Lopez is not the first powerful woman to
give up some of herself in the presence of a questionable man, and others
besides her family think she is in over her head. "She fought for
dignity in that relationship as much as she fought for anything in her
career," says a close friend. But Hayes scoffs at the idea of Lopez
being anything but in control. "She's a capable person," he
says. "And despite what was in the tabloids, she was not hysterical
that night. When I was talking to her she had tremendous focus and
charisma, and if she appeared to be a mess, it was only as a way to
manipulate the cops. "Of course she cried," he adds. "But
that does not mean she didn't have total control of the situation. I
remember that we were surrounded by detectives and officers with their
tongues hanging out, and before she turned to walk away from me, she gave
them a little wiggle with her hips that made them smile. The woman is a
giant." Simmons, who thinks Lopez is as smart a businesswoman as
Madonna, agrees. But he also believes that Combs' troubles have
intensified their bond: "They need each other right now. They're from
the same place and now they're both lost. Both in a tailspin."

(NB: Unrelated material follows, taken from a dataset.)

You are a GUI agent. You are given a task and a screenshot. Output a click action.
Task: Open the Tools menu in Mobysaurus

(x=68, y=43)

The nightclub shooting is still a couple of
weeks away, and Lopez steps into a chauffeur-driven Mercedes waiting
outside a Paris TV studio. Later, she'll be out with her adoring
entourage, dancing with them until three in the morning. For the moment,
after a long day, she's just relieved to be finished with the last of the
many obligations of this tour. She'll
be back in New York tomorrow.
"I can't wait to be home," she
says. "Wherever that is." Wrapped inside the red fox-fur coat
and wearing sunglasses despite the darkness, she sounds like a sleepy
child who needs a nap as she talks with pride about her scrappy childhood.

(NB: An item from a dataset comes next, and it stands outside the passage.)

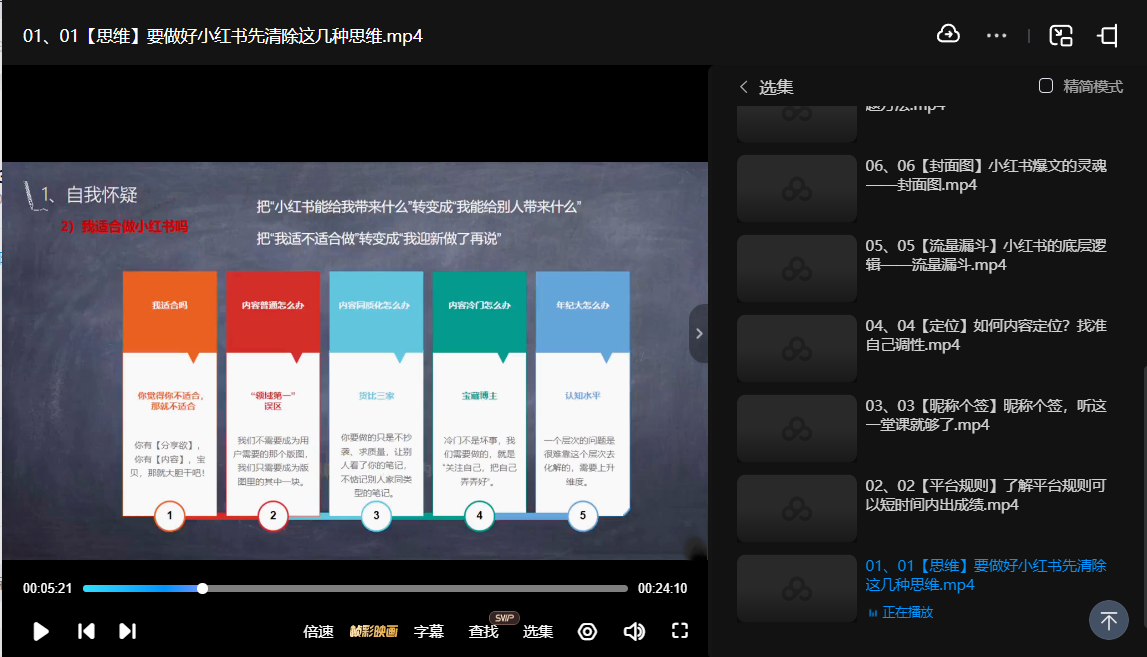The width and height of the screenshot is (1147, 657).
Task: Click the 查找 search button
Action: coord(483,631)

"I'm still the same person I was when I had to get on that number 6
train every day growing up," she says. All she can think about now is
home. She talks about her dad: "I can't wait for him to retire so I
can buy him a house and a boat. I want him near me living the good
life." She talks about her sisters and her personal assistants,
Arlene and Tanya, who will be drawing her a bath at the Ritz in a few
minutes: "The other night we were up all night in bed together
talking about guys," she says. "Those girls have known me since
I was little. They're my home base." Eventually, her thoughts turn
away from career and family to the lovely house she has recently bought
for herself in Los Angeles, and it makes her smile. "It's got a yard
as big as a football field and a tennis court that Puffy wants to turn
into a basketball court," she says. As she mentions his name, one of
his songs, "Satisfy You," comes on the radio. "Hey, turn it
up," she tells the driver. She knows every word and sings along
softly, as though she's reciting a rosary,
Beneath the defenses erected by herself and
her handlers there is someone surprisingly shy and even vulnerable in
Jennifer Lopez - a person who doesn't like to drink and hates to make
speeches, a person who is devoted to her family and loyal to her man. This
is part of her allure for Combs, a close friend says, explaining how they
complement each other: "He's in control on one level, but she's in
control on another because he sees her as this symbol of goodness that he
has to protect. But it's a little like Gary Oldman and Winona Ryder in
Dracula, because even though he worships her and would hurt himself before
he'd hurt her, he can't help but hurt her in the end."
Jennifer Lopez isn't worried about that
right now as she relaxes against the Mercedes' black leather. After all,
there have been no guns fired, no arrests yet. "Paris is so
beautiful," she whispers as the car rolls through a city she's had no
time to visit. "I'd love to go shopping and see some art next time
I'm here. That would be cool." The car stops at a light. She stares
out at a large corner building. Her tone is that of someone loosely but
inexorably trapped, yearning to cut loose and run off for a while.
"Look at the pretty windows," she says. "I wonder what
dramas are going on behind them. I bet it's the same thing here as it is
anywhere. Somebody's suffering because a loved one is sick. Somebody's
happy because she found a $20 bill on the sidewalk. Somebody's in love
with the wrong person. Shit like that."